Requirement. Reproduce, word for word, the passage of the LLAVES report between "Foreground and Background: topic" and "of effective tools.", inclusive.

# Source start

LLAVES Assessment year deliverable
Current research in textual topic, foreground and background, with special attention
paid to applications - LLAVES Report 1
Jussi Karlgren
jussi@sics.se
September 2000
The LLAVES project plans to show how syntactic mechanisms of language,
which primarily concern clause-internal structure, carry text-level
information as well. The plan is to find mechanisms which distinguish
different types of clause, with the aim of teasing out foreground information
from background in a text.
Foreground and Background: topic in text
There is an entire body of research put into uncovering the topical
structure of clauses and texts. There is a long tradition of semantic and
pragmatic study of clause structure from the Charles University in Prague
(e.g. Hajicová, 1993), there are several results supporting our hypotheses
using the general theory of transitivity (Halliday, 1967, 1978; Hopper,
1979), there are numbers of algorithms for anaphor resolution which touch
clausal categorization, there are studies of automatic summarization
algorithms, and there are studies of text grammars which all have bearing
on our work. However, no studies have been made specifically on clausal
categorization for topical analysis, and the empirical validation of these
ideas have been held back for lack of effective tools.
Transitivity and clauses
Transitivity is one of the most basic notions in the system of language,
but ill formalized in the formal study of language. Clauses in language
represent events and processes of various kinds, and transitivity is that
characteristic of a clause which models the character of the process or
event it represents. This systemic model was first formulated by Halliday
(1967) and has since been elaborated by Hopper and others in a theoretic
sense: very little empirical study on large numbers of texts has been
performed, and no systematic let alone quantitative evaluation of the
theories has even been proposed.

# Source end
# Data extract start

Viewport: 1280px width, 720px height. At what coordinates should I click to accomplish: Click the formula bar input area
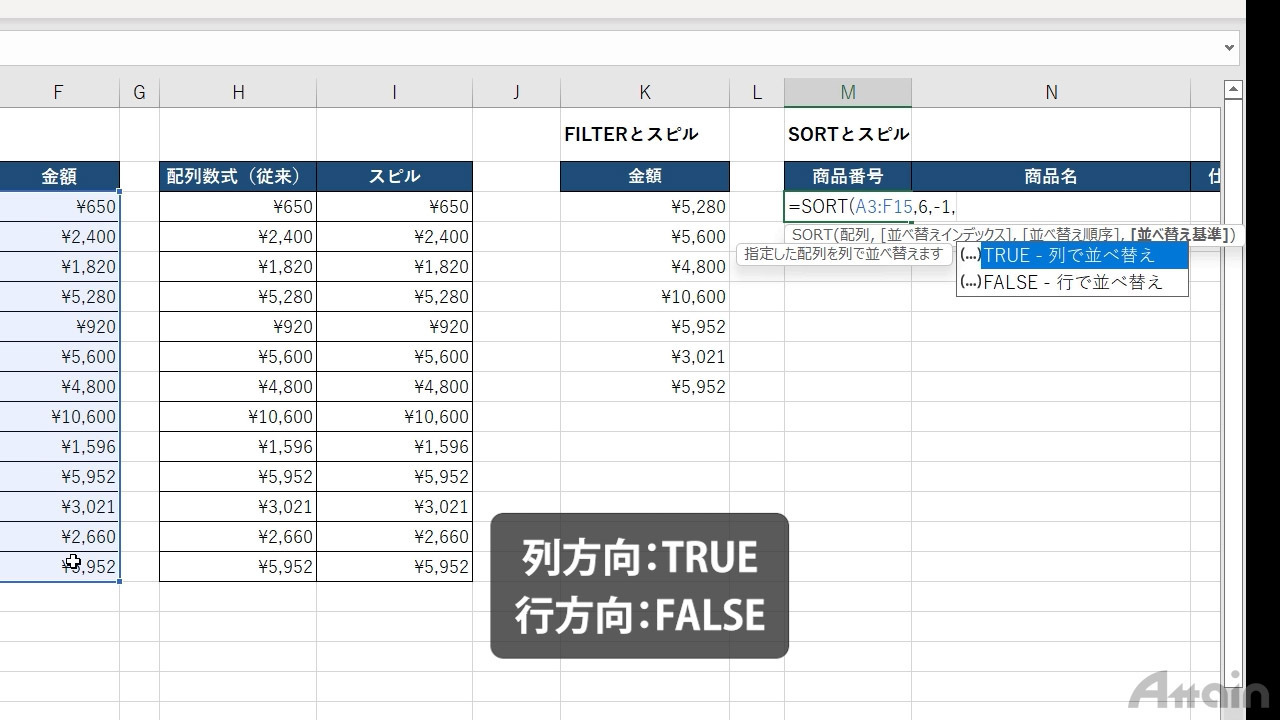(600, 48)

# Data extract end
# Data extract start

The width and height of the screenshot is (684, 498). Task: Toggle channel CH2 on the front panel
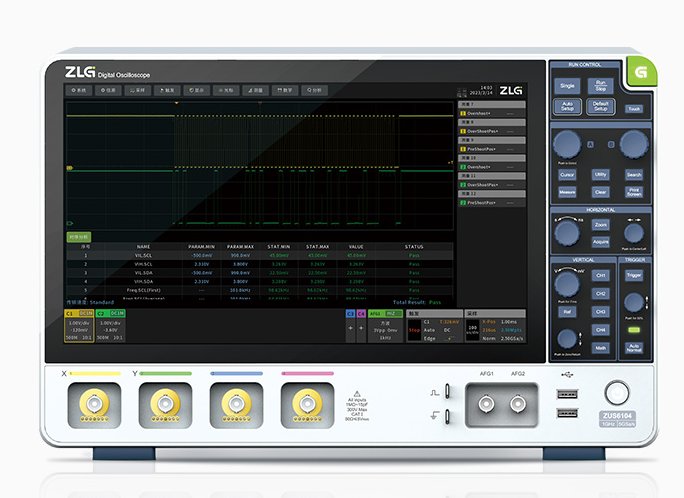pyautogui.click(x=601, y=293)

# Data extract end

The response.
Foreground and Background: topic in text
There is an entire body of research put into uncovering the topical
structure of clauses and texts. There is a long tradition of semantic and
pragmatic study of clause structure from the Charles University in Prague
(e.g. Hajicová, 1993), there are several results supporting our hypotheses
using the general theory of transitivity (Halliday, 1967, 1978; Hopper,
1979), there are numbers of algorithms for anaphor resolution which touch
clausal categorization, there are studies of automatic summarization
algorithms, and there are studies of text grammars which all have bearing
on our work. However, no studies have been made specifically on clausal
categorization for topical analysis, and the empirical validation of these
ideas have been held back for lack of effective tools.